Organic produce firm expects rewards from ‘asset-light’ model


Vancouver organic fruit and vegetable supply firm Organto Foods expects a major boost in its quarterly revenue as it gets set to clear its decks of production assets it directly owned elsewhere.

The company, in a release Wednesday offering guidance for its upcoming third quarter ending Sept. 30, said it expects a “significant improvement” in its revenue at $1.3 million to $1.5 million, which would be a quarterly record for Organto.

Known as Guatemalan produce grower Agricola Nuova Terra until that firm’s reverse takeover of a Canadian company in 2015, Organto said Wednesday it has made “important progress” in the past year in “shifting from an asset-heavy, single revenue stream business model, to an asset-light, multi-stream business model.”
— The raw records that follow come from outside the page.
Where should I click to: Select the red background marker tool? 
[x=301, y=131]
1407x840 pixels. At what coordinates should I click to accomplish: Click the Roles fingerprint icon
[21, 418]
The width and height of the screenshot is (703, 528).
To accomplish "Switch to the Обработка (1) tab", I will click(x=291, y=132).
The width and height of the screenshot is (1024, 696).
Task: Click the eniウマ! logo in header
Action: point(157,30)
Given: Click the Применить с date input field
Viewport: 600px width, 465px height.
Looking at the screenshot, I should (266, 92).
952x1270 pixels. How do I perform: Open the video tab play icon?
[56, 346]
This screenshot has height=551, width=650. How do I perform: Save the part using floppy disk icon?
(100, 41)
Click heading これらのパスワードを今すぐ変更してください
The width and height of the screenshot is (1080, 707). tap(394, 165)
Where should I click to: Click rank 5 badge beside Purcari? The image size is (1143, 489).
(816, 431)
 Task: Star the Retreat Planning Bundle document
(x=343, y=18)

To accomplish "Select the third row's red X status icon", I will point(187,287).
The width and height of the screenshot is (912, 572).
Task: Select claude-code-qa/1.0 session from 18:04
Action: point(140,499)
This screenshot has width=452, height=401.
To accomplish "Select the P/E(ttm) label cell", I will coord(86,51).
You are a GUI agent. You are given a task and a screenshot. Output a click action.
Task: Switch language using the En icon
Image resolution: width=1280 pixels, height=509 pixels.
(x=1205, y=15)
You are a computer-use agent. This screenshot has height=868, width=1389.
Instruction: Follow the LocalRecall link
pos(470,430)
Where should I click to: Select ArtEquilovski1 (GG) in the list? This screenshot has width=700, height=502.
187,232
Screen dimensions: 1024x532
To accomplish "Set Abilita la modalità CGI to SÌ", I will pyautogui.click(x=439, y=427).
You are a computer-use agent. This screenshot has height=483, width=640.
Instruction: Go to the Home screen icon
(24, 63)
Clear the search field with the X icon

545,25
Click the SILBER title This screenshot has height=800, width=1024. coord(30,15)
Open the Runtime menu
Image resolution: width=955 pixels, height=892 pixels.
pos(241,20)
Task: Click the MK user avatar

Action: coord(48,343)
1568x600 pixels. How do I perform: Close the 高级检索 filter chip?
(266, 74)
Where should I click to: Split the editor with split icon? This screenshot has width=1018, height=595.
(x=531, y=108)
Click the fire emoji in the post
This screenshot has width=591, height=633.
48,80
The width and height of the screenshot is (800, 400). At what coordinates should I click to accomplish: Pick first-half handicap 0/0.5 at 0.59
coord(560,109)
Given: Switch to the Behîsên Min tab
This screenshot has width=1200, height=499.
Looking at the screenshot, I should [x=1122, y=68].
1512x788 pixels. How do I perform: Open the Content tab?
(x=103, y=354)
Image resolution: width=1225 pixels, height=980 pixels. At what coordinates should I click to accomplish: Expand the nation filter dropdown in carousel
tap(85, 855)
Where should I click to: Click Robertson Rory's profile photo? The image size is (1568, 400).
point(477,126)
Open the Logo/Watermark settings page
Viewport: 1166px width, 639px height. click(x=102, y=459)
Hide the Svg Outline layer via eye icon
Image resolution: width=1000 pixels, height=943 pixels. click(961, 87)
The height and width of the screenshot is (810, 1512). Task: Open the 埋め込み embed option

The company noted it has a deal to sell its processing facilities at Patzun in southern Guatemala for consideration of $935,450, and has shut down its packaging operations in the Netherlands.

Organto said it has moved instead to “strategic sourcing arrangements” with grower partners in Peru, Argentina, Mexico, Zimbabwe and elsewhere, plus “third-party processing and packaging arrangements with globally positioned strategic partners.”

The Guatemala plant sale still requires approval from the company’s shareholders as well as the TSX Venture Exchange, where Organto’s shares trade.

Organto said it has also expanded its product offering from high-value organic vegetables such as green beans, sugar snaps and snow peas to include other “value-added” organic vegetables and fruits such as asparagus, avocado, blueberries, ginger and mango.

For the upcoming third quarter, Organto said, its sales of organic vegetables and fruit including fresh asparagus, avocado and mango “have gained momentum” and are growing in the U.K., the Netherlands, Spain, Russia, Sweden and Denmark.

As it brings on “seasonal” products such as organic blueberries in late August, Organto said it “expects revenues to continue to accelerate.”

Revenues for its first half of 2019 grew from the year-earlier period, Organto said, but were “well below expectation,” due mainly to the company’s repositioning but also to “quality and supply challenges” in its organic avocado program.

Those challenges, Organito said, led to “limited avocado revenues” in these quarters while the company worked to re-establish supply and diverted resources to deal with the avocado program issues.

The company said it also noted “lower demand on certain products” in the first half of the year because of “local seasonal supply being available in key markets.”

Organto said its third-quarter forecast is based on shipping both organic and conventional products including avocados, berries, asparagus and others, with an average sales price ranging from $4 to $11 per kg of sold product.

The company, which since last November has owned 100 per cent of Colombian medical marijuana producer Medicannabis S.A.S., noted it also reached a deal in June to sell those shares to a Vancouver cannabis company, Xebra Brands, in exchange for a combination of cash, Xebra stock and debt forgiveness.

Organto said it expects to use proceeds from that deal — which still also requires shareholder and TSX-V approval — to expand its organic food business while it “continue(s) to have an investment in the rapidly growing cannabis sector.”

“We believe the opportunity in organic vegetables and fruits is greater today than at any other period of time as the global trend towards healthy eating and wellness continues to drive strong demand on a global basis,” Organto’s interim CEO Steve Bromley said in the company’s release Wednesday.

“A great deal of effort has gone into repositioning our business, and with much of the heavy lifting now behind us, we are excited with the growth in our business and look forward to that continuing.”